After this monumental and historic achievement, Shayer returned to the U.S.A. in 2011 where he joined the corps de ballet at American Ballet Theatre and was promoted to soloist. But the boundary-breaking artist goes beyond the stage and has created a new narrative for the dance world through his positive impact-focused projects that create awareness around the issues we face as a global creative community. Shayer is collaborating with brands, artists, and media giants like Chanel, Alicia Keys, and Vogue to empower communities and inspire positive change.
His most recent project focuses on the climate catastrophes that lie under the sea for UN World Oceans Day via his collaboration with Pangaia, a fashion brand that doubles as a material innovation company and residency at the luxurious Palm Heights in The Grand Cayman.
Shayer met pioneering fashion technologist and scientist Dr. Amanda Parkes, the mastermind behind the science which makes Pangaia more than just a sportswear brand. The pair conspired by bridging the worlds of science, innovation, and dance together while furthering the efforts for inclusion of Black voices in the ballet world and beyond with his non-profit Creative Genesis.
WHO are you? I was born and raised in Philadelphia, at a young age, my mother would take me to see art exhibitions, gallery openings, and every sort of performance art you could see. It was that which laid the tracks for me to pursue the life of an artist. At the age of 14, I moved to Moscow to finish out my training, there I became the first African American male to ever graduate from the Bolshoi ballet academy in its 250year plus, history. It’s always been a passion of mine to live my life to music and to interpret perspectives, ideas, and experiences through movement. It’s exhausting yet so fulfilling to be both the artist and the manifestation of my own creativity.
WHAT got you so interested in the Oceans? From a young age, my family and I would spend our summers at the beach. I learned very early to be careful while swimming, as delicate as the waves may look, sometimes the hidden current to take you under.
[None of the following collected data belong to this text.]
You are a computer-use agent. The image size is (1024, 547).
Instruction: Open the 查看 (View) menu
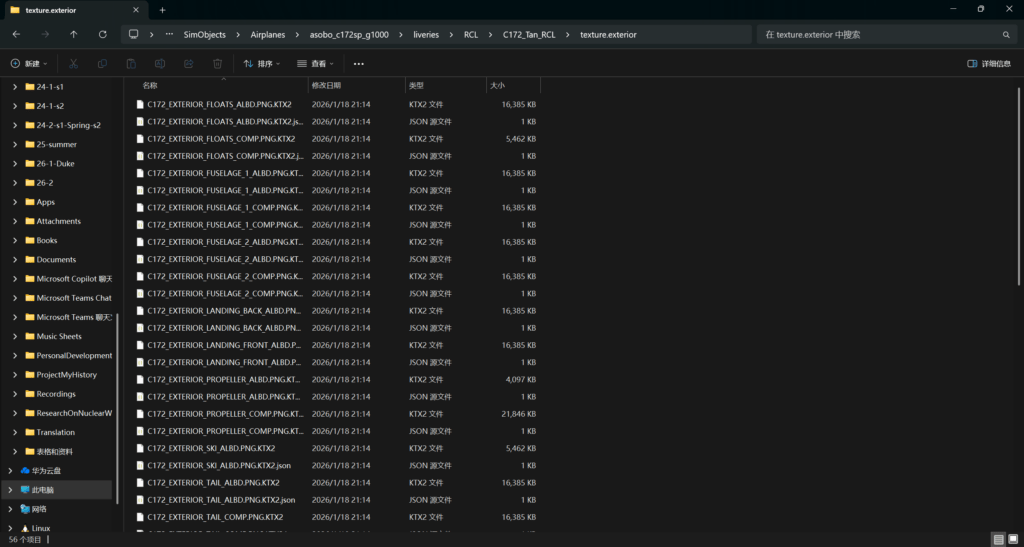coord(316,63)
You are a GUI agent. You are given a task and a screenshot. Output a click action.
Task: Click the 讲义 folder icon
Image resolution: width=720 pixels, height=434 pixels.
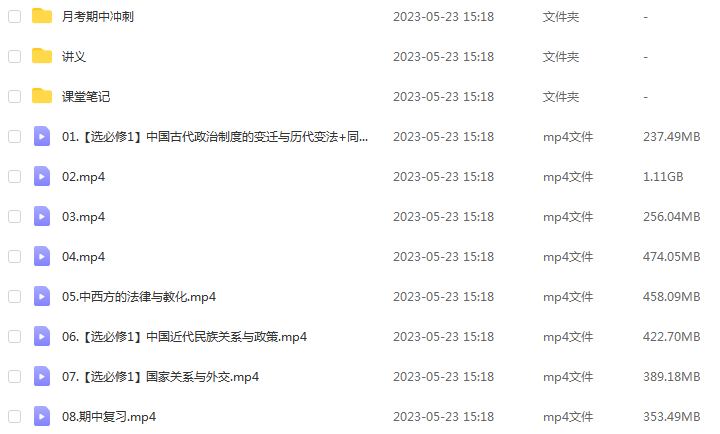(x=42, y=56)
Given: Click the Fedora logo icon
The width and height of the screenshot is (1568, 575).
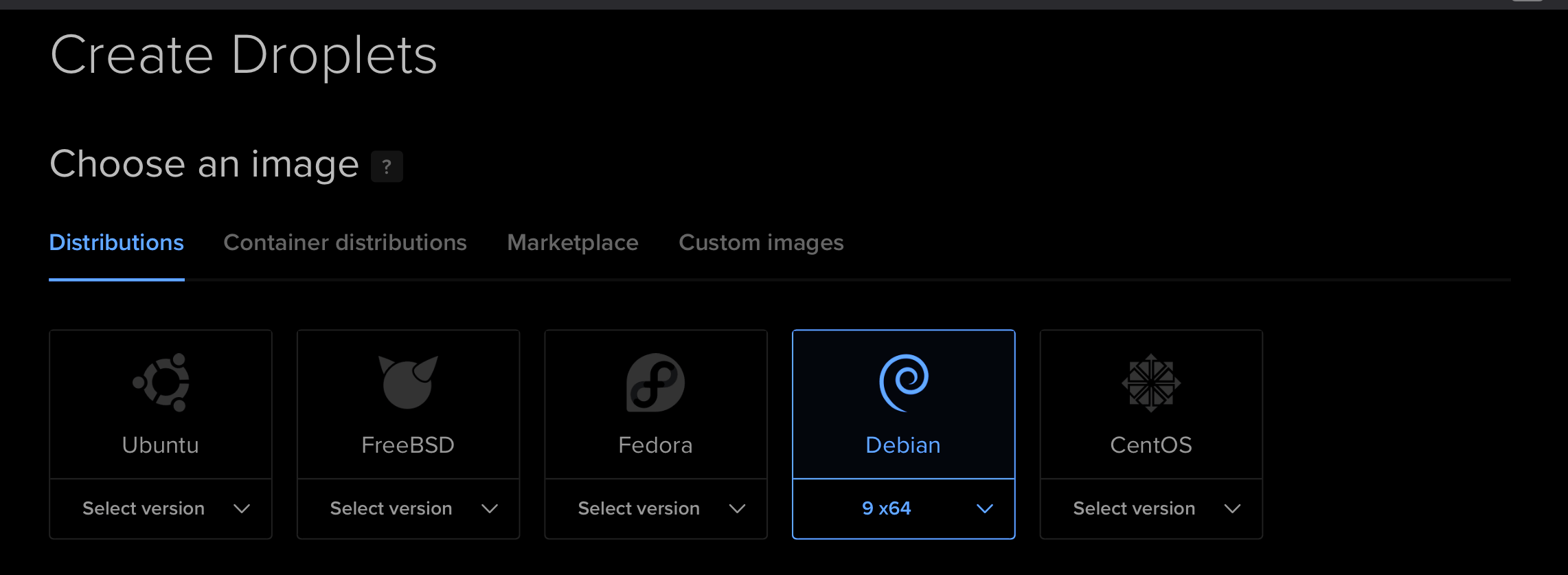Looking at the screenshot, I should coord(655,382).
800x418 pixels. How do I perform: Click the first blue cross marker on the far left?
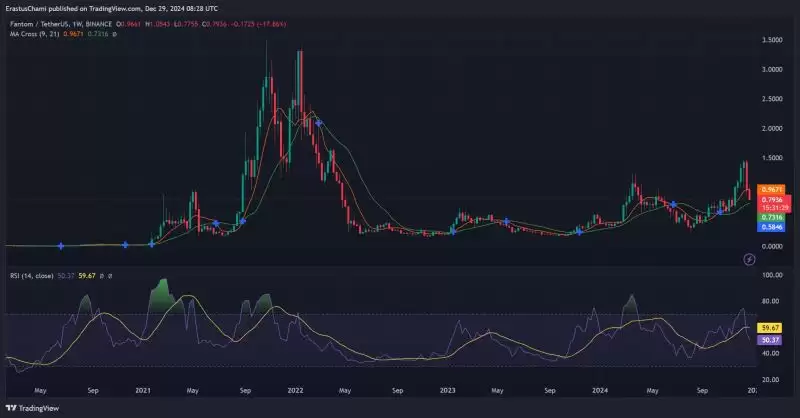click(61, 245)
I think that juxtaposition has always played a part in how I like to move and something I draw a lot of inspiration from. I like to say Ballet may look effortless but it takes strength to be graceful.
WHEN you create your work, you have a limitless way of looking at productions. Your recent collaboration with Pangaia while at the Palm Heights residency inspired…I do like to approach my work from many different perspectives and starting points. My collaboration with Pangaia led me to think about how ballet can add to our collective journey towards sustainability and in turn (or circularity) how the cultivation of these materials can inspire new narratives surrounding ballet.
WHERE do we need to go from where we are now? How do you want to help us get there? In recent years I’ve seen a lot of difficulty in incorporating sustainability with our consumer culture. I feel that as artists and innovators it’s part of our job to draw awareness to these issues and also imbed it into the DNA of what we do so that people will recognize the importance of what brands like Pangaia are doing globally.
WHY are you so passionate about creating a positive impact through your work? And WHY Oceans? The discussions that I have with people are the discussions I what to perpetuate through my work. When I create new work, I try to create a live dialogue for whoever is watching. Our oceans need protecting, if we neglect that fact for too much longer, it will end up affecting us. I want to manifest harmony between humanity and nature. Why not the Ocean?